Was that confusing? Are you wondering what the hell I was just going on about? Are you thinking “Wow, this Tim guy is insane… I’m gonna go read what some guy on IMDB has to say”? Well, good! I’m just trying to weed out the pussies. And yeah, I am insane. Insane about movies. Let’s continue.

For Saw II, Jigsaw is back, and he’s dyin’ to teach some other sinners a lesson. He’s kidnapped Detective Eric Mason’s (Donnie Wahlberg) son and locked him in a house with a group of other kidnappees. He’s set up an (of course) elaborate game for all of them to play and, as in the first movie, gives the “players” a series of choices to make. Bad choices end in death (and a lesson, I guess).

Mason has been lured into finding Jigsaw and, with the aid of a SWAT team of sorts, finds Jigsaw’s hideout and comes face to face with the cancer patient himself. This withering old mad reveals to Mason that his son is part of the elaborate game and action shifts back and forth between the happenings at the house and the not-so-happenings at the hideout.

While Mason isn’t able to follow simple instructions at the hideout, dude’s son and others are back at the house being pumped full of poisonous gas. They have two hours to find antidotes for the gas’s effects which are hidden throughout the house and usually attached to some sort of puzzle or trap. If they don’t get out of the house within those two hours, the gas will kill them.

┄┄┄┄┄┄

**Work instruction 1:**
According to the Saw II review, how much time do the people in the house have to find the antidotes?
**Work instruction 2:**
Copy out the Saw II review word for word, from "For Saw II, Jigsaw" through "lesson, I guess).", inclusive.
The records have nothing to do with the Saw II review.

**Information provided:**

┄┄┄┄┄┄

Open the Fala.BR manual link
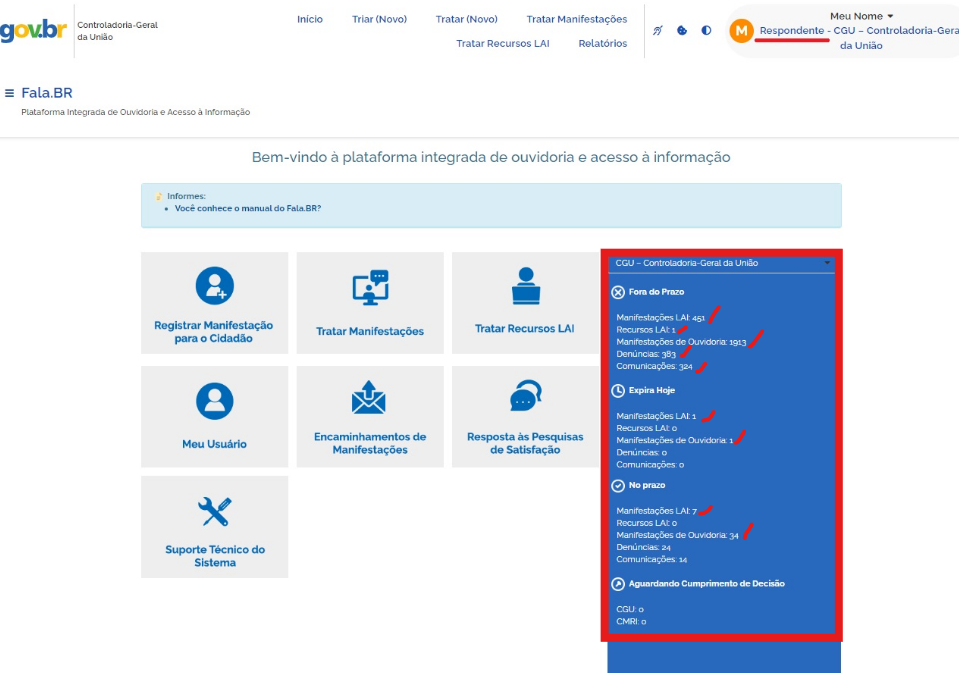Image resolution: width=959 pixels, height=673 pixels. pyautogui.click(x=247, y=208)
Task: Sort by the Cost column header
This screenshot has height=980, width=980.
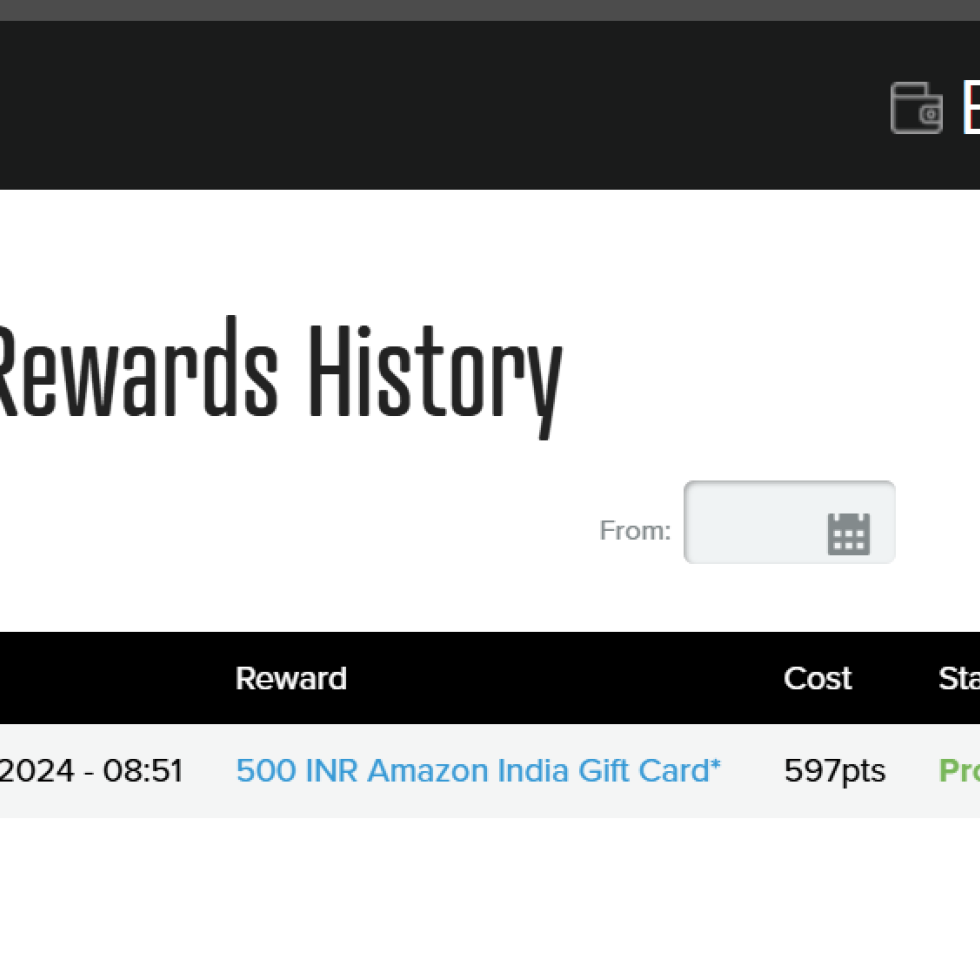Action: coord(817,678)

┄┄┄┄┄┄

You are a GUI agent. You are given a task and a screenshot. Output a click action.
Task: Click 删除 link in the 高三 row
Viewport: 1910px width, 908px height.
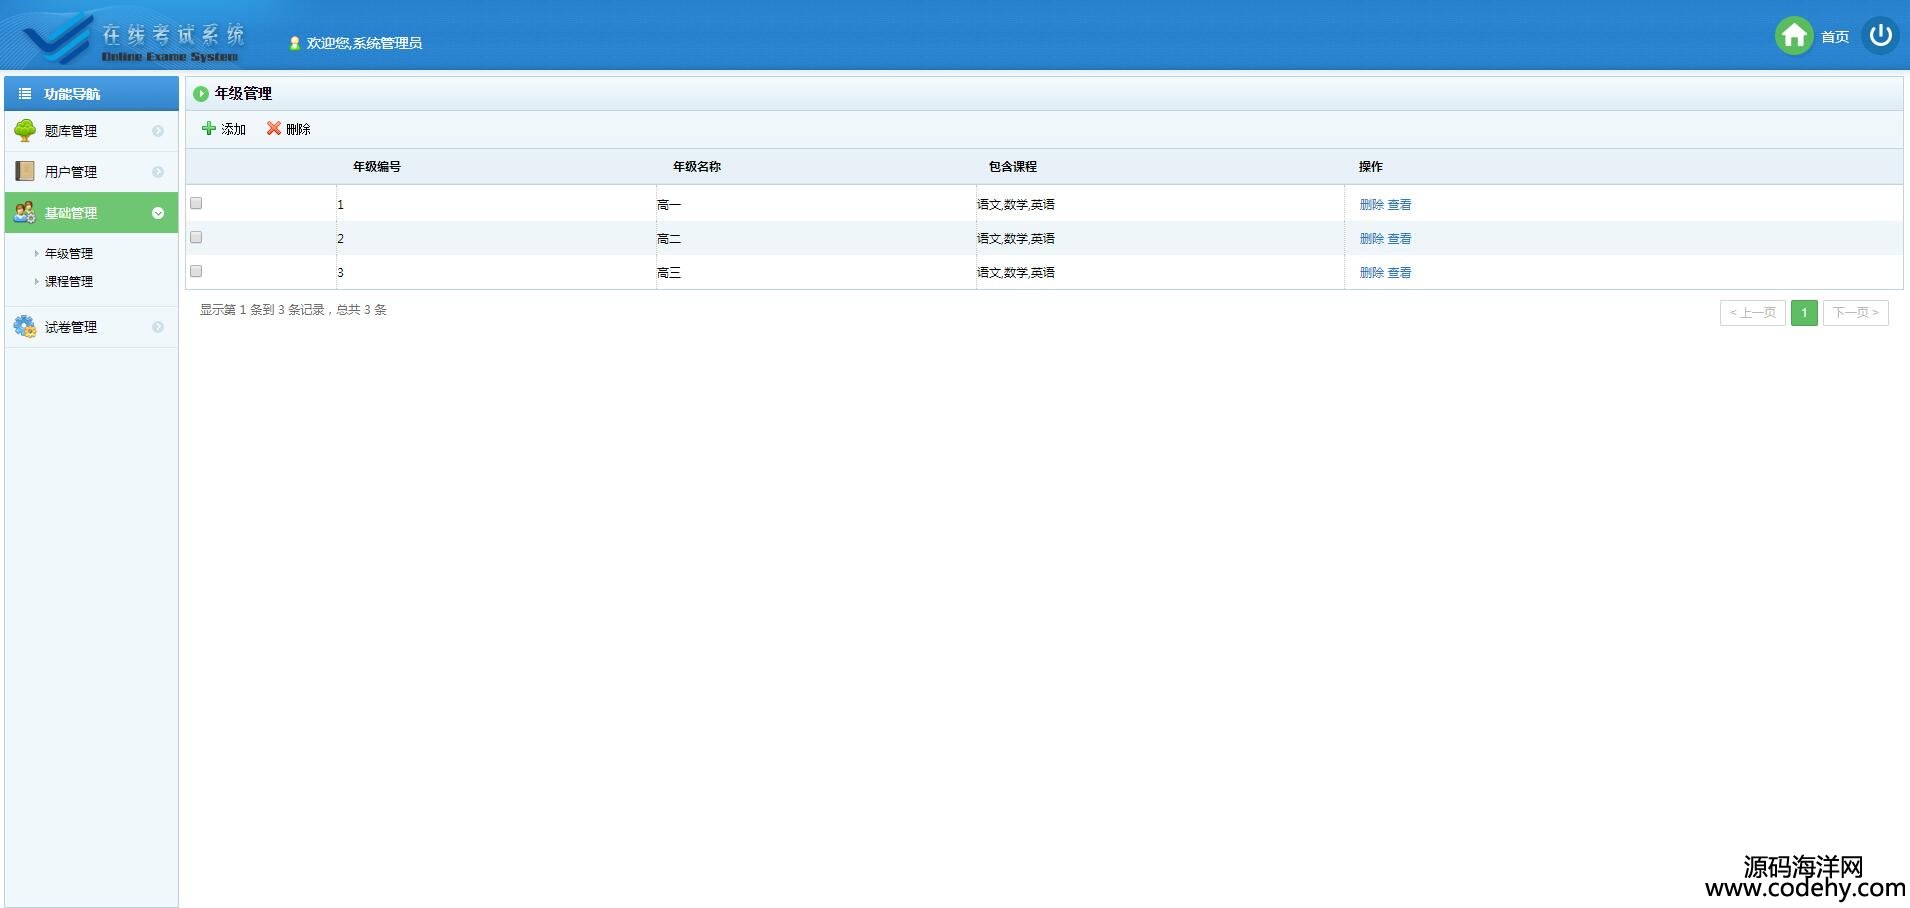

┄┄┄┄┄┄

**Problem solution 1:**
They have two hours.

**Problem solution 2:**
For Saw II, Jigsaw is back, and he’s dyin’ to teach some other sinners a lesson. He’s kidnapped Detective Eric Mason’s (Donnie Wahlberg) son and locked him in a house with a group of other kidnappees. He’s set up an (of course) elaborate game for all of them to play and, as in the first movie, gives the “players” a series of choices to make. Bad choices end in death (and a lesson, I guess).